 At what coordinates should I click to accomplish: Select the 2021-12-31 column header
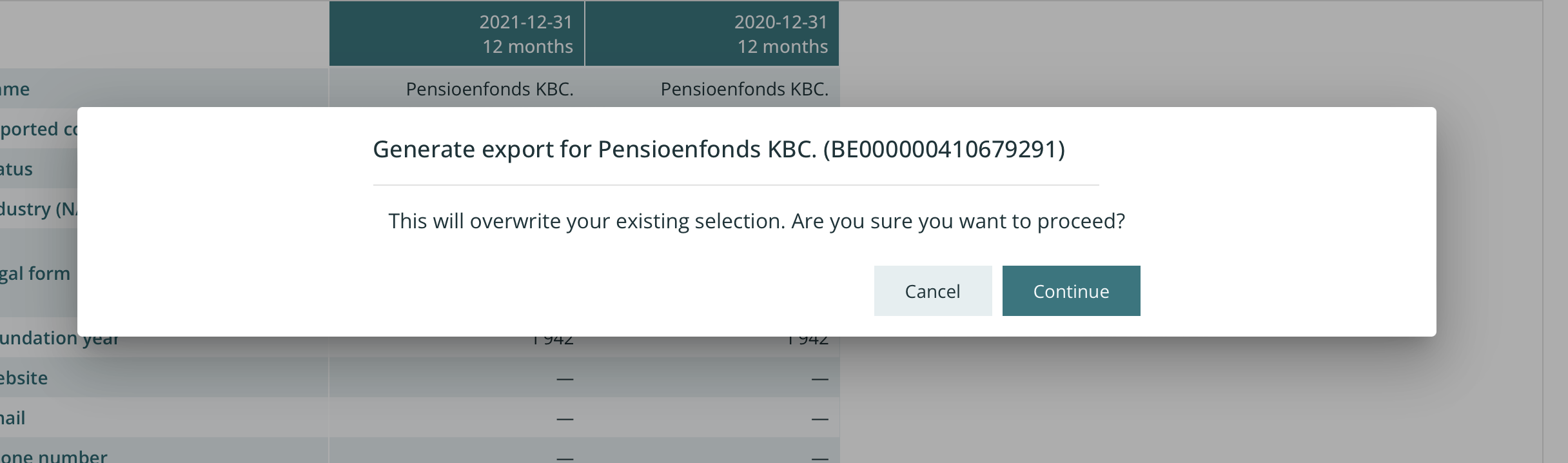(x=456, y=34)
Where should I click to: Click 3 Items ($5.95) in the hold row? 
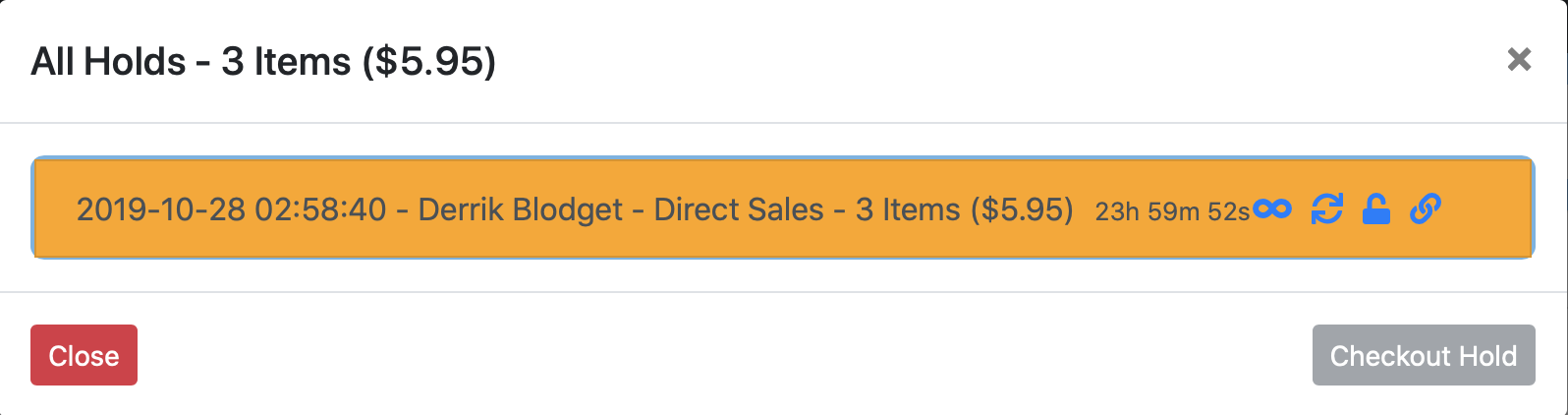965,209
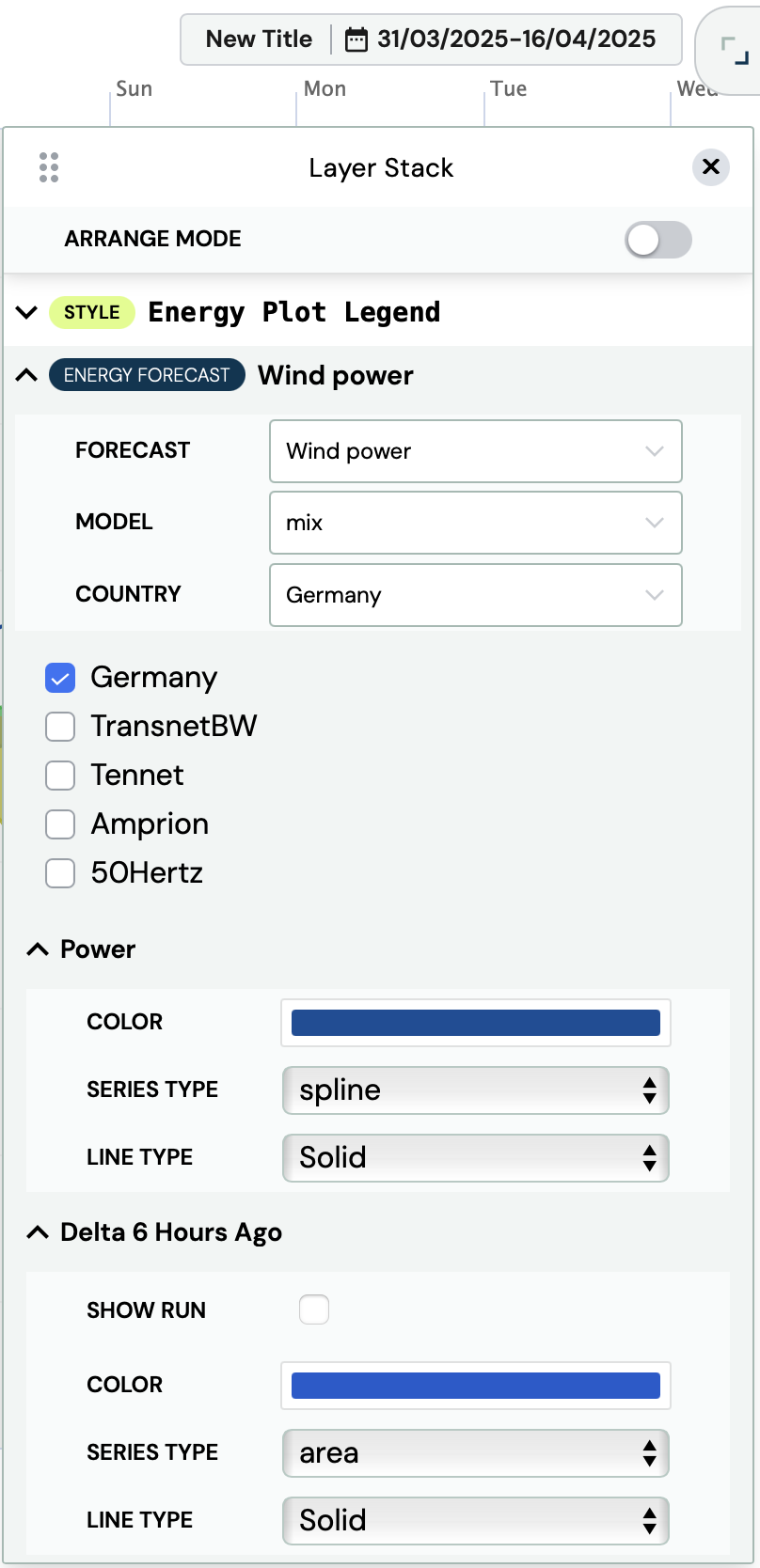Close the Layer Stack panel
Screen dimensions: 760x1568
click(711, 167)
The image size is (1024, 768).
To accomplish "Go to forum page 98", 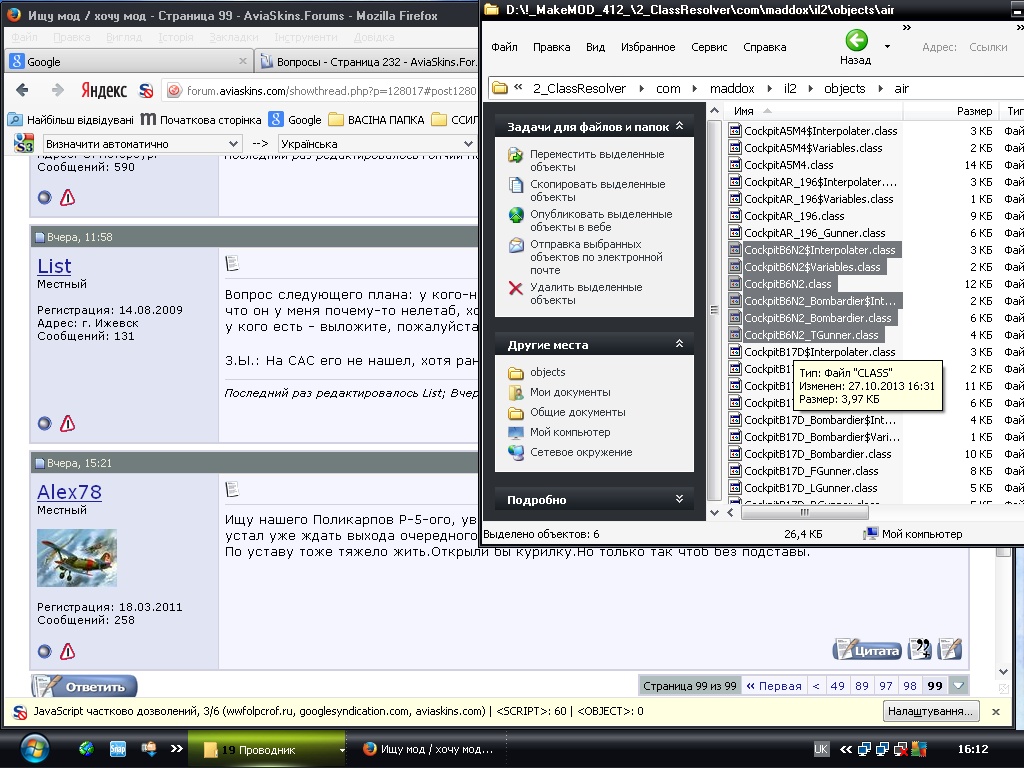I will (909, 686).
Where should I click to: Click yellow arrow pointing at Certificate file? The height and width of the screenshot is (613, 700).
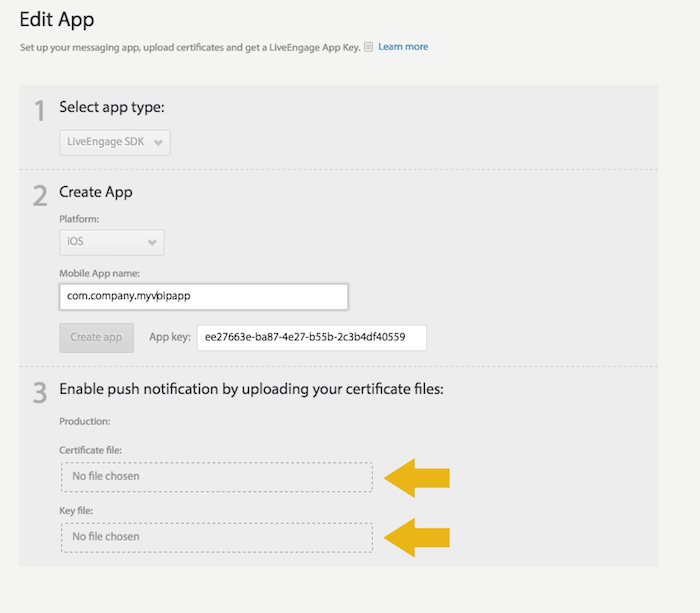(417, 478)
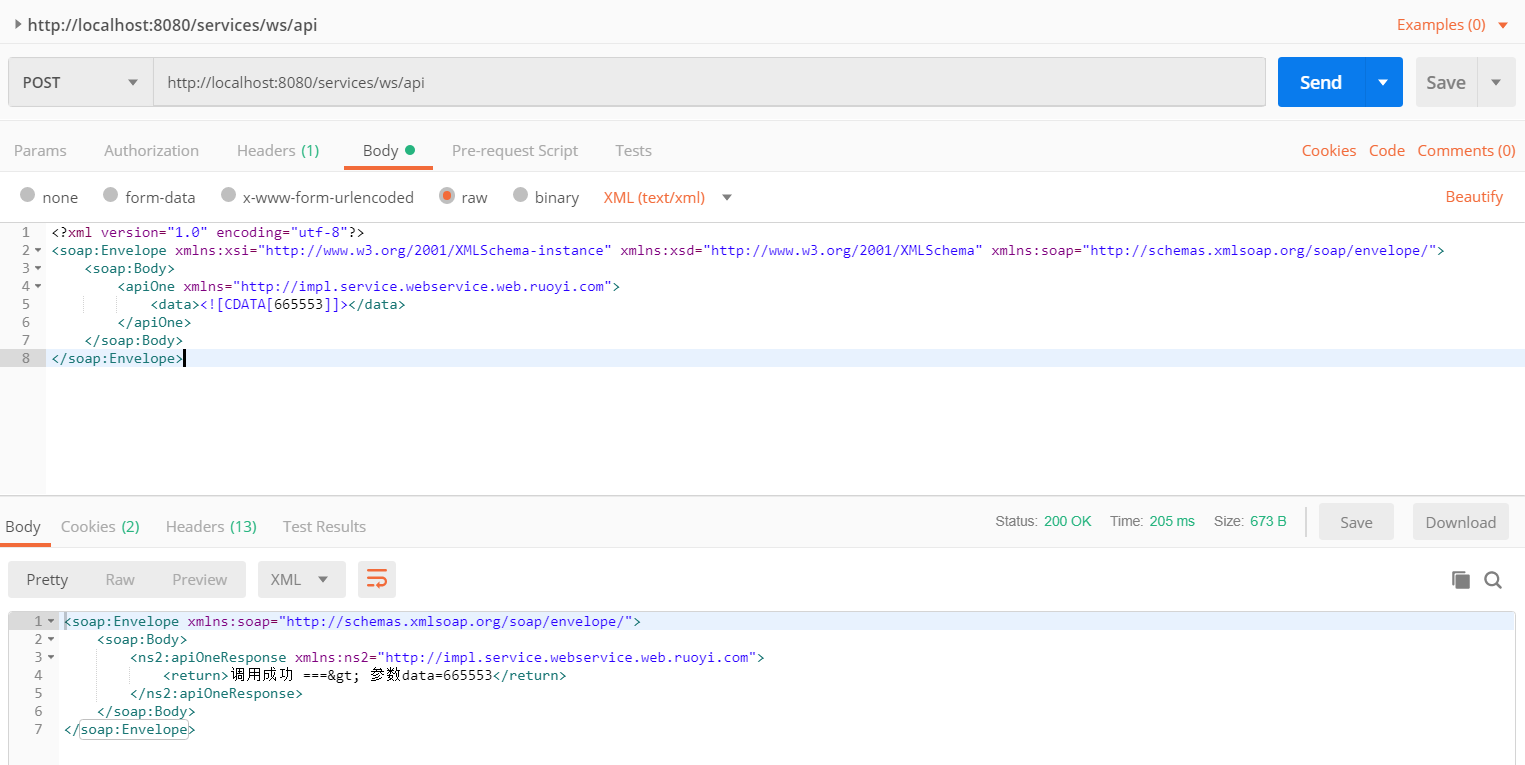This screenshot has height=765, width=1525.
Task: Copy the response body to clipboard
Action: pyautogui.click(x=1460, y=580)
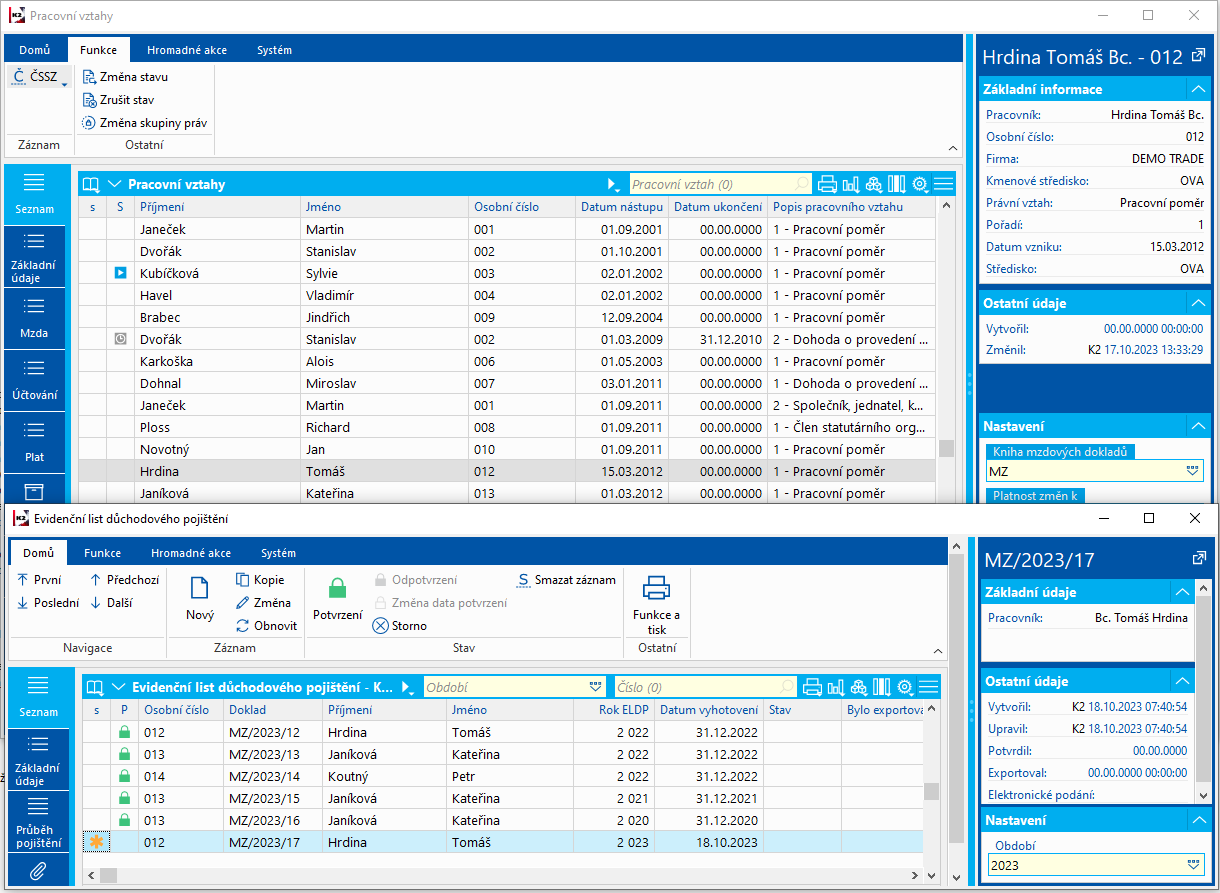Click Storno in the Stav group
The width and height of the screenshot is (1220, 893).
pyautogui.click(x=400, y=626)
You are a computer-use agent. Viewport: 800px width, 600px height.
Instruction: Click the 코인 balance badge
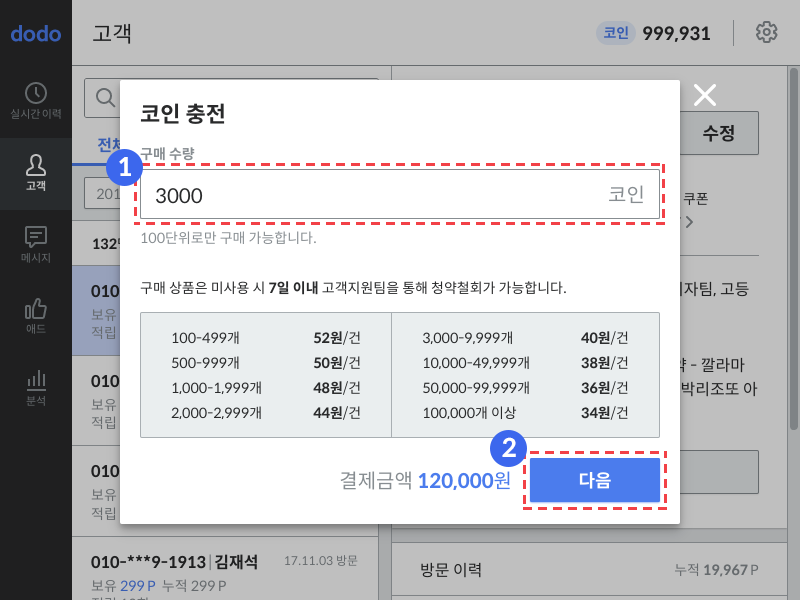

WHAT TO WORK ON ::
The lines needed are those from the one containing "Where should I click to: Click yellow" through the end of the listing, given again word for word and without any picture.

ANSWER SECTION ::
Where should I click to: Click yellow arrow pointing at Certificate file? The height and width of the screenshot is (613, 700).
(417, 478)
This screenshot has height=765, width=1525.
Task: Copy the response body to clipboard
Action: pyautogui.click(x=1460, y=580)
Click Storno in the Stav group
The width and height of the screenshot is (1220, 893).
pyautogui.click(x=400, y=626)
You are a computer-use agent. Viewport: 800px width, 600px height.
Instruction: Click the 코인 balance badge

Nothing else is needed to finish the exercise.